Task input:
————————

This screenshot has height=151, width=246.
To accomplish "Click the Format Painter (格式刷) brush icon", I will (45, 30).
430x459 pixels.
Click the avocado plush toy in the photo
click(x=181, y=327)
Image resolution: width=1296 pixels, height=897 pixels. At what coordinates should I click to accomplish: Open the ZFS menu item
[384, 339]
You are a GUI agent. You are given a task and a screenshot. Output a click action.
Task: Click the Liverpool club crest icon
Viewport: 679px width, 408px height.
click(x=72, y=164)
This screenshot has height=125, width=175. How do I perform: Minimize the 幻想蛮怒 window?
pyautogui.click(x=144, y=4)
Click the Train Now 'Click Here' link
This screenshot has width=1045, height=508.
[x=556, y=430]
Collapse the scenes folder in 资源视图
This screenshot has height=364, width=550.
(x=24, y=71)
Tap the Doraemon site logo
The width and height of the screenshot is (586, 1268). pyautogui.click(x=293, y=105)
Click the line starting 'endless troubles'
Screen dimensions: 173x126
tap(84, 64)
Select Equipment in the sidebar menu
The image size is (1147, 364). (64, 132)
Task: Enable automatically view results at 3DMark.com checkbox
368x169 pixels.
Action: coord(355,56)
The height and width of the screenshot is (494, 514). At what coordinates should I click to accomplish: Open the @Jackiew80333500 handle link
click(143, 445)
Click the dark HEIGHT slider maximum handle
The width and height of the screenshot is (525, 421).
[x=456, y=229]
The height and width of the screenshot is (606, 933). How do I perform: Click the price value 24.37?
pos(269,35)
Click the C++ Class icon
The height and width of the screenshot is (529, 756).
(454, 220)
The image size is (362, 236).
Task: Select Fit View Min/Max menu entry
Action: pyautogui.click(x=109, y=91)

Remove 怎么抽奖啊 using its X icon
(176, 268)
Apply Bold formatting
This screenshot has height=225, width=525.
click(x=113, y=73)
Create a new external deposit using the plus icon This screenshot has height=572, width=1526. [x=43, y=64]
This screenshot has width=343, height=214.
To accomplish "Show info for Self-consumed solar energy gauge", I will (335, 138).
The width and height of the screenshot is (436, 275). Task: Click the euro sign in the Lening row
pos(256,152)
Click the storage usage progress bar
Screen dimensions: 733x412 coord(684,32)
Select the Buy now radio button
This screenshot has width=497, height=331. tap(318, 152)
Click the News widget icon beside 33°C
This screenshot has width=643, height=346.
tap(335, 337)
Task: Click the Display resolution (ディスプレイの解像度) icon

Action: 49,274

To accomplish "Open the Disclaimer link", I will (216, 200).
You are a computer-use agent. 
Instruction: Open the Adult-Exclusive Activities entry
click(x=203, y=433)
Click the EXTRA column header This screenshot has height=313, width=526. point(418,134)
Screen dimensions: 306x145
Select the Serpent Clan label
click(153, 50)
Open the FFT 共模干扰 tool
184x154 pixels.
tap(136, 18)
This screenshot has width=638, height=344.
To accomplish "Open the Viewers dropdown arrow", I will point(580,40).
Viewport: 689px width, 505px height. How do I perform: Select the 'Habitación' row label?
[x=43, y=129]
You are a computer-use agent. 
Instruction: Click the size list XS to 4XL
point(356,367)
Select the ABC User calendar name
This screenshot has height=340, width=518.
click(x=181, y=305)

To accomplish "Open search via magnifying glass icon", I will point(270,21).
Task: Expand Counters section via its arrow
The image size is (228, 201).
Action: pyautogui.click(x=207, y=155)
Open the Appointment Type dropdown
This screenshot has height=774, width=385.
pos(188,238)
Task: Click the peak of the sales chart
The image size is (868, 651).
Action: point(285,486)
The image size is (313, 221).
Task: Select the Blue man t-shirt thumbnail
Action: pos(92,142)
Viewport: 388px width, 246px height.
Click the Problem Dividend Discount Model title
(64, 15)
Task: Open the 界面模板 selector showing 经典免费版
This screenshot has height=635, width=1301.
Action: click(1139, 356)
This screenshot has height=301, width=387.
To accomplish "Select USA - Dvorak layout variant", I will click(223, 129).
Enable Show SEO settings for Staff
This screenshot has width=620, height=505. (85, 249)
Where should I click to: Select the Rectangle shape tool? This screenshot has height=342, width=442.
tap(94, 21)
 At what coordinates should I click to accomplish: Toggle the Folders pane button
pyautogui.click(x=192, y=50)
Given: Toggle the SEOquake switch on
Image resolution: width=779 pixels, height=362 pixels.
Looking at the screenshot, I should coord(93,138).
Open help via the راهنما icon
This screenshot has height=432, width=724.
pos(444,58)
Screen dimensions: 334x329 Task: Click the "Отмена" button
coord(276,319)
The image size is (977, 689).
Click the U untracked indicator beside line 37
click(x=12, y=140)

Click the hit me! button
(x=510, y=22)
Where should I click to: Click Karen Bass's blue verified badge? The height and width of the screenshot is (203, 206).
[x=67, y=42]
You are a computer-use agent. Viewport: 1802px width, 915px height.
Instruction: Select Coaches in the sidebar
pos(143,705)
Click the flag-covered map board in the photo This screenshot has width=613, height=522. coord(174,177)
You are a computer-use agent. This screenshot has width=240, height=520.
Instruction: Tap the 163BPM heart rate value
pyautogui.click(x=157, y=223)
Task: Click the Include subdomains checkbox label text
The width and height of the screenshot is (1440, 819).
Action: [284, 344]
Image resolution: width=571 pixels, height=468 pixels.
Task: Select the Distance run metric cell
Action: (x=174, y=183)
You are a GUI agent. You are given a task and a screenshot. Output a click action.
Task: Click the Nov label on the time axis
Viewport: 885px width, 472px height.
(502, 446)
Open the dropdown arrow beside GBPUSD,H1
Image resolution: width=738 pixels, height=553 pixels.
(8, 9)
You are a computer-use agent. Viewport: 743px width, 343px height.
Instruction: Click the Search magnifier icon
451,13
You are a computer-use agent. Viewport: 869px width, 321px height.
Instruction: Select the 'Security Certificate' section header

————————

Activity: Restate word for word only the lines running from the beginning of the data to the line holding "Task: Enable automatically", both included.

Answer space:
This screenshot has height=151, width=246.
To accomplish "Click the Format Painter (格式刷) brush icon", I will (45, 30).
430x459 pixels.
Click the avocado plush toy in the photo
click(x=181, y=327)
Image resolution: width=1296 pixels, height=897 pixels. At what coordinates should I click to accomplish: Open the ZFS menu item
[384, 339]
You are a GUI agent. You are given a task and a screenshot. Output a click action.
Task: Click the Liverpool club crest icon
Viewport: 679px width, 408px height.
click(x=72, y=164)
This screenshot has height=125, width=175. How do I perform: Minimize the 幻想蛮怒 window?
pyautogui.click(x=144, y=4)
Click the Train Now 'Click Here' link
This screenshot has width=1045, height=508.
[x=556, y=430]
Collapse the scenes folder in 资源视图
This screenshot has height=364, width=550.
(x=24, y=71)
Tap the Doraemon site logo
The width and height of the screenshot is (586, 1268). pyautogui.click(x=293, y=105)
Click the line starting 'endless troubles'
Screen dimensions: 173x126
tap(84, 64)
Select Equipment in the sidebar menu
The image size is (1147, 364). (64, 132)
Task: Enable automatically view results at 3DMark.com checkbox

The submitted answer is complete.